The Durango SRT has the distinction of being one of the few high performance three-row SUVs on the market and by far the least expensive. BMW’s X5M isn’t available in a three-row configuration nor is the Range Rover Sport SVR or Mercedes-AMG GLE63. The mammoth GLS63 is but it’s a heck of a lot more expensive. Dodge gives dads with that performance itch who happen to have large families something to get excited about.

Featuring the brand’s legendary 475-horsepower 6.4-litre 392-cubic-inch HEMI V-8 engine under the hood, the full-size Durango can sprint the quarter mile in just 12.9 seconds with a 0-100km/h time of 4.4 seconds. Thy even went so far as to have that time certified by the NHRA (National Hot Rod Association) just to give it that much more street credit. It rumbles ferociously on start just as the Charger or Challenger SRT models do and anyone within earshot will know it’s no ordinary Durango. It’s loud and that’s the point. Your neighbors might not appreciate it so much and it may get a bit tiresome on long road trips but that’s to be expected with such a performance machine. I did a fair amount of highway and wasn’t able to get fuel consumption below 14.3 L/100km but again this is to be expected.

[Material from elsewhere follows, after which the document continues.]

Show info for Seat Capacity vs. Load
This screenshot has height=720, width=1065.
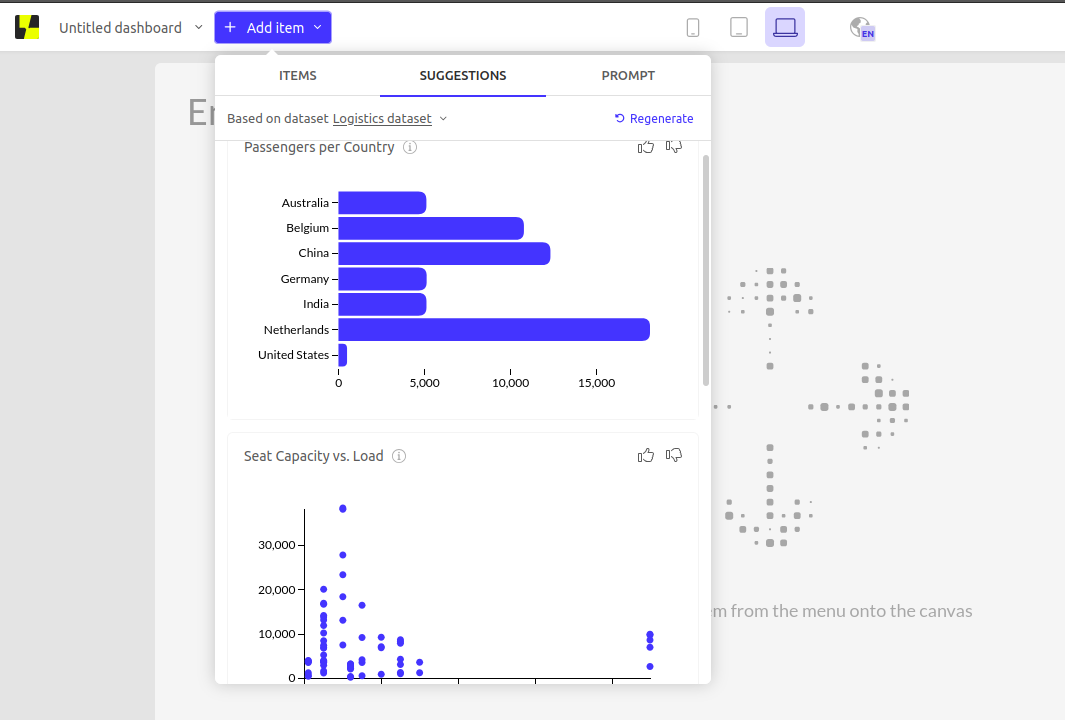point(399,456)
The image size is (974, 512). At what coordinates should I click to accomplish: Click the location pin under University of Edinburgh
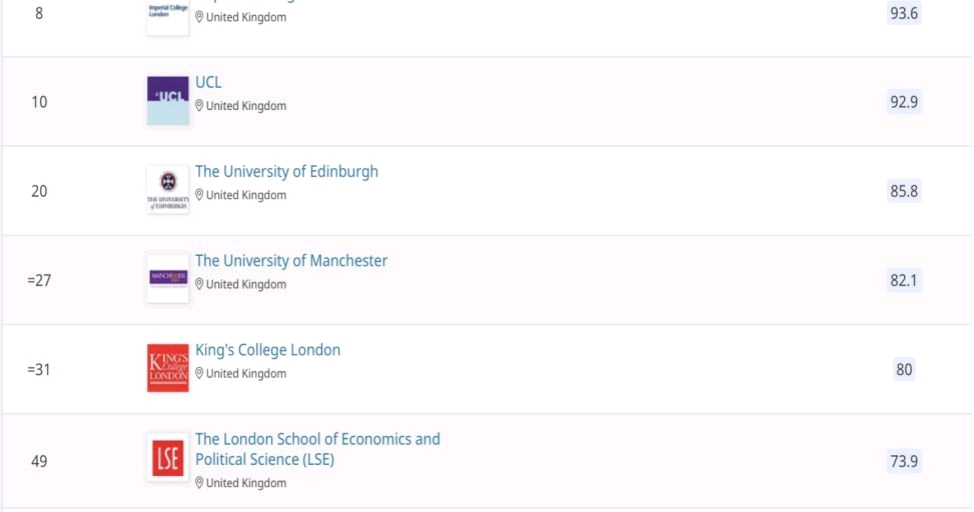199,194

Dodge spent much time testing and tuning the Durango SRT at Virginia International Raceway to ensure the truck would be able to handle all of the power accordingly and I have to say it’s paid off handsomely. The ride is sporty, solid, precise but also capable of absorbing the everyday bumps in the pavement. Step on the gas and the 8-Speed TorqueFlite Automatic transmission instantly delivers the power to the road in a smooth way. Brembo brakes can bring you to a full stop in a stomach-churning instant and the steering is precise with good road feel.

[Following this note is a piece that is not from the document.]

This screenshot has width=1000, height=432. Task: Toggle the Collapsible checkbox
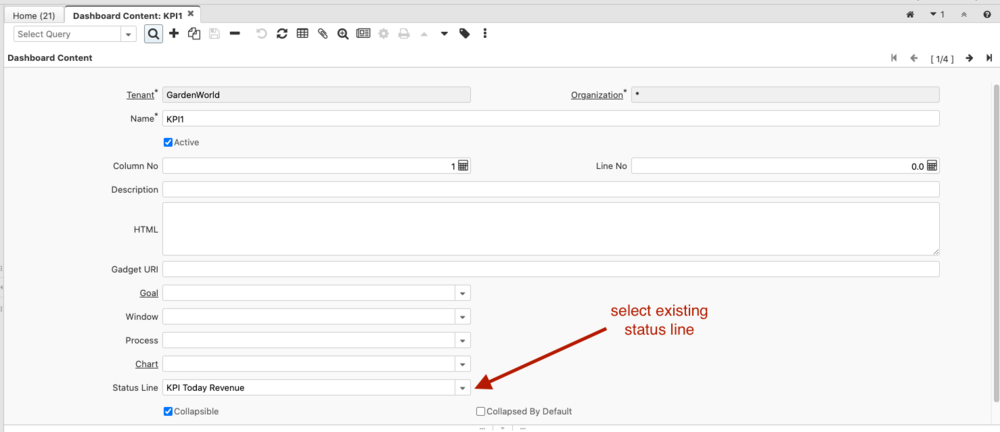pos(168,411)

There is also the SRT seven-mode drive system accessible via the SRT button on the dash. Suspension, torque distribution, shift points, stability control and engine mapping are all controlled through here. The modes are Auto, Sport, Track, Snow, Tow, Valet and ECO. Launch control is handy for those days at the drag strip and very simple to operate compared to some other systems.

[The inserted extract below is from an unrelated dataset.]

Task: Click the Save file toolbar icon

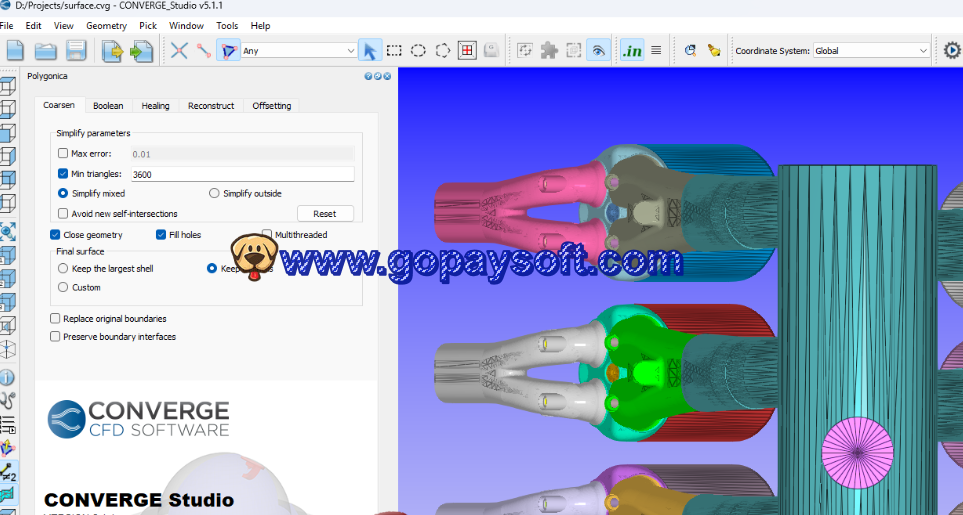Action: (76, 50)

The interior of the SRT is given full luxury treatment by Dodge. Demonic Red Laguna (yes that’s the actual name) leather adorns the seats, the dash has contrast stitching, suede inserts are soft to the touch and the rear occupants can enjoy the DVD entertainment system via pair of screens which fold out of the back of the seats and much more. One thing to note is that while the Durango is usually a seven-seater, the SRT is a 2+2+2 configuration for a total of six only.

The Uconnect infotainment system is one of the brand’s strong points. The intuitive display is a breath of fresh air compared to much of the competition with easy navigation via the 8.4-inch touch screen. As a parent with multiple children I always make sure to give the DVD system a thorough test. Uconnect makes the best one there is for three simple reasons: The driver can operate it from the front, you can put a DVD in and it doesn’t take a technical specialist to figure out how to hear it and finally you can watch the movie on the front screen when the vehicle is stopped. I just got through testing the system on a competitor and it was borderline inoperable. FCA has always been and will remain the leader in this department.

You may feel that a starting MSRP of $72,840 is a bit high but compared to high performance SUVs of other brands which routinely run above the $100K mark it starts to look a little more reasonable.  The Durango SRT delivers a practical and fun performance package that is definitely worthy of further examination even if you’re used to driving fancy European machines.